Artist and at the same time author of seminal essays on photography and on art theory, Burgin has been developing his artistic research since the late sixties, constantly moving between practice and theoretical reflections.

This “third space” (H. Bhabha, 1991), which is the place and outcome of this alternation, has become the deliberately ambiguous, ever-shifting foundation of his work, which has been dislocated from time to time in the pages of a book or in the space of a gallery, requiring the viewer much more than a simple act of perception.

In this perspective, photography, chosen as a privileged medium, has had multiple valences: it has been a strong corrosion agent of modernist autonomy, and at the same time it has made it possible to reconfigure a link with reality and to escape from the analytical logic of many conceptual practices.

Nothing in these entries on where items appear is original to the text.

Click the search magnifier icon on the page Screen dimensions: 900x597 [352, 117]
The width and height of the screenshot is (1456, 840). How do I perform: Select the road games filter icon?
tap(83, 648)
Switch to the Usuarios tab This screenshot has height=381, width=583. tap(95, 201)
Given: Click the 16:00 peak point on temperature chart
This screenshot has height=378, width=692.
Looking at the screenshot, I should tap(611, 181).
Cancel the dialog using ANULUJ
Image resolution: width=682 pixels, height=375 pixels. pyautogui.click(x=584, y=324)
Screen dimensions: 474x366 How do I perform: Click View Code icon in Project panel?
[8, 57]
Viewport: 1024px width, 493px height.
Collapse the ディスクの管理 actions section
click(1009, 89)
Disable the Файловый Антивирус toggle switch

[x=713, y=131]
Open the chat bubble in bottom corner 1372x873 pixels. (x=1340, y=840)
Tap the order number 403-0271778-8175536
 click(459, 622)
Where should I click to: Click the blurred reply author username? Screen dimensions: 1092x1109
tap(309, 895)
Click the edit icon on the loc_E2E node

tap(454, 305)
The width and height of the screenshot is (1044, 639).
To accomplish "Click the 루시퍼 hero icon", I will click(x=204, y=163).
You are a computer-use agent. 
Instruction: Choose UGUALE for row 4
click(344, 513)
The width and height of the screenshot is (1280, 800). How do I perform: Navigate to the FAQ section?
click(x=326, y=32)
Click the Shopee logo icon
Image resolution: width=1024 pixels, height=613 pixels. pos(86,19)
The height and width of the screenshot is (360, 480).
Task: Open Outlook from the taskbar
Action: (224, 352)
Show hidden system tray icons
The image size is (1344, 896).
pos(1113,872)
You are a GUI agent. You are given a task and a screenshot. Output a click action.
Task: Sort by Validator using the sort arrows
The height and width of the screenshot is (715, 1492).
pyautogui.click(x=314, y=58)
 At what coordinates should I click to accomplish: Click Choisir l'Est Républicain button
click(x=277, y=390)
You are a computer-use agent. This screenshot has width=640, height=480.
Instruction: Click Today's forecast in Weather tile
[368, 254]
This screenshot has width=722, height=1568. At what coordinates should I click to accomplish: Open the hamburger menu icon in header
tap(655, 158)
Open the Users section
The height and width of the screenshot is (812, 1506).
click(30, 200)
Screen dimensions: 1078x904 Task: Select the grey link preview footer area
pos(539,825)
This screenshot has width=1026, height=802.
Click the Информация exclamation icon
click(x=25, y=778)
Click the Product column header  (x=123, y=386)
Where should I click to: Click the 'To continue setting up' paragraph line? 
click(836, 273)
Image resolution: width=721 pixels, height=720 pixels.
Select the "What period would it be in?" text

Whether it is the appropriation or hijacking of the advertising images of his early works, or the representation of sexual roles in art history and the media, Burgin's work - also influenced by studies in semiotics, cinema and psychoanalysis - investigates and decodes “the agency of the image” in defining the predominant terms of representation.

He is currently Emeritus Professor of History of Consciousness at the University of California, Santa Cruz, and Emeritus Millard Chair of Fine Art at Goldsmiths College, University of London.

His work is included in the collections of major international institutions such as the Metropolitan Museum and the Museum of Modern Art, New York; the Corcoran Gallery, Washington DC; the Museum of Contemporary Art and the Los Angeles County Museum of Art, Los Angeles; the Walker Art Center, Minneapolis; the Tate Gallery, Tate Modern, and the Victoria and Albert Museum, London and the Centre Georges Pompidou, Paris.

He is the author of numerous volumes that have significantly marked the critical debate not only in America. These inclued: Thinking Photography (1982), Between (1986), The End of Art Theory: Criticism and Postmodernity(1986). In/Different Spaces: Place and Memory in Visual Culture, Shadowed (1996); The Remembered Film (Reaktion, 2004); Situational Aesthetics (Leuven University Press, 2009); Parallel Texts: interviews and interventions about art (Reaktion, 2011).